Think about how the cloud changed the way startups were run when we went from 20th centure Web 1.0 to Web 2.0. During the dot-com boom it was all amount of money and big hardware. Success started with $1M set of Sun hardware. Then came the cloud and changed this. Big upfront hardware investments were no longer needed. Throw in your credit card and pay as you grow. Few gigabytes of data today, some tera- or petabytes next week. One server today, hundred servers next month. Amazon is happy to handle that for you – just credit card needed. A perfect companion for business models where income is proportional to the number of users or amount of data.
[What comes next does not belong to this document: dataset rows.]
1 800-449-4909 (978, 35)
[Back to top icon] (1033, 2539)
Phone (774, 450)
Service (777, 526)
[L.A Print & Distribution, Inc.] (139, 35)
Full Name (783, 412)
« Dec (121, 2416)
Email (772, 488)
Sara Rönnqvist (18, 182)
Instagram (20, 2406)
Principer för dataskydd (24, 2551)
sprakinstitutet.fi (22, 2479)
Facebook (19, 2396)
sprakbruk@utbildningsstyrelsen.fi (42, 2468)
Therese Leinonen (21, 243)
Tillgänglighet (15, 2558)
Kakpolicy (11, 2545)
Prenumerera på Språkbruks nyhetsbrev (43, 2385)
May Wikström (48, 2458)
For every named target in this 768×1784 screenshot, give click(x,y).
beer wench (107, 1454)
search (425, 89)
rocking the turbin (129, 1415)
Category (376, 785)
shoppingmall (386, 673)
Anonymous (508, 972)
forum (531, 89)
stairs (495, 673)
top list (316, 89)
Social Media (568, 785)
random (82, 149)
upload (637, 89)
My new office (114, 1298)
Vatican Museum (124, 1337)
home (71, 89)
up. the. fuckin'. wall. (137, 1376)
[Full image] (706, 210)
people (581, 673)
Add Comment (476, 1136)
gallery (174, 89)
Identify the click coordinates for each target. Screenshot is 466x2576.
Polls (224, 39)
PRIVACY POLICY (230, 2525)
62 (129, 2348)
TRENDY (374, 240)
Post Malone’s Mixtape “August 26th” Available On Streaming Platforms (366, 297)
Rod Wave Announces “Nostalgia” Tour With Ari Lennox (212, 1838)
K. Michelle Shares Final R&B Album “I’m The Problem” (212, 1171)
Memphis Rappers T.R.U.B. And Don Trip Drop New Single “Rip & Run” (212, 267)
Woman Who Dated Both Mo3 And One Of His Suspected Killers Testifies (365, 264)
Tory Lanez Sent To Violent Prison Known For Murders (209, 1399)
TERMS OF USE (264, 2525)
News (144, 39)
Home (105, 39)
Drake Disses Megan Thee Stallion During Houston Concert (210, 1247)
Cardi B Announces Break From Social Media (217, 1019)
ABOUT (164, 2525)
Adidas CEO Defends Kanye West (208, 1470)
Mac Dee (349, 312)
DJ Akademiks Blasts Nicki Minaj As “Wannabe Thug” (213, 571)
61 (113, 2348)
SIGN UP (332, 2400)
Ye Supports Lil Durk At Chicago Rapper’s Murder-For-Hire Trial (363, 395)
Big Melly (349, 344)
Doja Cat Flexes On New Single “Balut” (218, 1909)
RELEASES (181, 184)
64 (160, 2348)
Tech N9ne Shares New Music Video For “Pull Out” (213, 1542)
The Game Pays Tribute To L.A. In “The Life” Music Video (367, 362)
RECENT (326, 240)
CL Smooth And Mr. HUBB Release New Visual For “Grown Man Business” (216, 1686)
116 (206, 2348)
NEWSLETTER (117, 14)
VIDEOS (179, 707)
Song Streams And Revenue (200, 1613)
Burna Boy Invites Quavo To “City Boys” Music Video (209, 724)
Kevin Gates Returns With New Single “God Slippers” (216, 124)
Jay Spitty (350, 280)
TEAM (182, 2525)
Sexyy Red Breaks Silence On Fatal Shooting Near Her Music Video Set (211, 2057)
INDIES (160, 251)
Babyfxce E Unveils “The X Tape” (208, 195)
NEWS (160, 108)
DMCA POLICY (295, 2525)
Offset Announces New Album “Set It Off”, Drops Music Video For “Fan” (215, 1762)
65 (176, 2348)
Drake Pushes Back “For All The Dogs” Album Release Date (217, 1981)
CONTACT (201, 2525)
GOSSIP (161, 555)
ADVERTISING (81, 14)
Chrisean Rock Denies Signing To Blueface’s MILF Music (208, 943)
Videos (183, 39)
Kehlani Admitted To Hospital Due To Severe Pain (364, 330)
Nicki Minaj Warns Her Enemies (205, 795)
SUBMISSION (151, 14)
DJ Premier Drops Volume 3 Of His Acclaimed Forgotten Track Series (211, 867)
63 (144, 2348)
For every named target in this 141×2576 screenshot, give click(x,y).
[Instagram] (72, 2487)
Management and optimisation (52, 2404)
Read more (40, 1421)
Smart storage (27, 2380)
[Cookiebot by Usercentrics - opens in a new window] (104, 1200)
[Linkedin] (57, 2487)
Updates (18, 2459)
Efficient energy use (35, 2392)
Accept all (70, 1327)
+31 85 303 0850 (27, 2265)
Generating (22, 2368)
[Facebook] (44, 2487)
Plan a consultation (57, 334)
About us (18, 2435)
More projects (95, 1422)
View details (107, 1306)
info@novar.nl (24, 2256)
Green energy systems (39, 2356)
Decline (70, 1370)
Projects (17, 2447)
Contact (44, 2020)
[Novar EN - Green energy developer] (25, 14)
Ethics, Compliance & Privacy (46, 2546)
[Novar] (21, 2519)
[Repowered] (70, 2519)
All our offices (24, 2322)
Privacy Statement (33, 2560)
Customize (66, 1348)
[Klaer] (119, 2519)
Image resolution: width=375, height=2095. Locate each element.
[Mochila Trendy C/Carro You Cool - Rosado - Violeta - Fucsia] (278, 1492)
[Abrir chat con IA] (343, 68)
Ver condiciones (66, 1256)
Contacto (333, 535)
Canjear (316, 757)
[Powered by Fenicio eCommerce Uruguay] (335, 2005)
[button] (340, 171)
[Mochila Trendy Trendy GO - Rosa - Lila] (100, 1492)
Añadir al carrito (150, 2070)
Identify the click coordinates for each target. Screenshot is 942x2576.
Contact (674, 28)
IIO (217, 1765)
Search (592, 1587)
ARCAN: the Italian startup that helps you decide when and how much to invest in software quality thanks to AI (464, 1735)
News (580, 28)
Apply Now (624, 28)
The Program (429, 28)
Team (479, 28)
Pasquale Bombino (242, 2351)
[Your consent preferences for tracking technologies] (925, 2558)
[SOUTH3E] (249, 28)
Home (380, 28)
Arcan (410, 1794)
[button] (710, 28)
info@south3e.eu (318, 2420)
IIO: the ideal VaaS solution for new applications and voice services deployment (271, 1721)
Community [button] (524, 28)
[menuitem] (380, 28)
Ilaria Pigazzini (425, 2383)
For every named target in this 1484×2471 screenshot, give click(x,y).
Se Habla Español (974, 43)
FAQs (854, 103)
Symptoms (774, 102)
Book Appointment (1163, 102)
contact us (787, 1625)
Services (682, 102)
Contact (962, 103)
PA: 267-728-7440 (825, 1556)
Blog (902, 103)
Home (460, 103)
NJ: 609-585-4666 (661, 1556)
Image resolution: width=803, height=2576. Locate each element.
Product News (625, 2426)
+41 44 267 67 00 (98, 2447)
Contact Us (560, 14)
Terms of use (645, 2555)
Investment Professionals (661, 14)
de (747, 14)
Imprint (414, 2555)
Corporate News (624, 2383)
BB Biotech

The next thing about to change is the way the work is done. Just a the cloud allowed a person with just a credit card to run enormous web sites, the new way of doing work will allow the same guy to run teams of unlimited scale – just with his credit card, paying as he goes. The work being done will range from highly specialized activities to bulk work that can be essentially done by anybody with an Internet access. The specialized tasks are likely to go via services like ODesk or Elance. The bulk work via services like Microtask or Amazon Mechanical Turk.

This new way of working will create very good opportunities for people with very sharp focus area. For example suppose you are working with a project that needs a web browser extension. Why pay for an average developer to learn how to write those, when you can hire somebody who is specialized in writing browser extensions. People with focus can win, because they know their domain, have experience from similar work and can therefore give good references and tight quotes.

There will be also opportunities for those who can manage all this. It is one thing to come with a good idea and arrange the funding, a completely other to make it all happen. This is not just a about project management. Somebody needs to come up with the high level architecture, split the work into appropriate pieces, select the resources, negotiate prices, manage actual work and testing, resolve conflicts and so on.

As all this will take place over the Internet, location and nationality will matter a lot less than before. This will be also a challenge for the society. Money is probably no longer flowing through national banking systems, payments go via credit cards and services like PayPal. When work is happening in the cloud, money is in the cloud, servers are in the cloud and customers all over the world who will be collecting the taxes?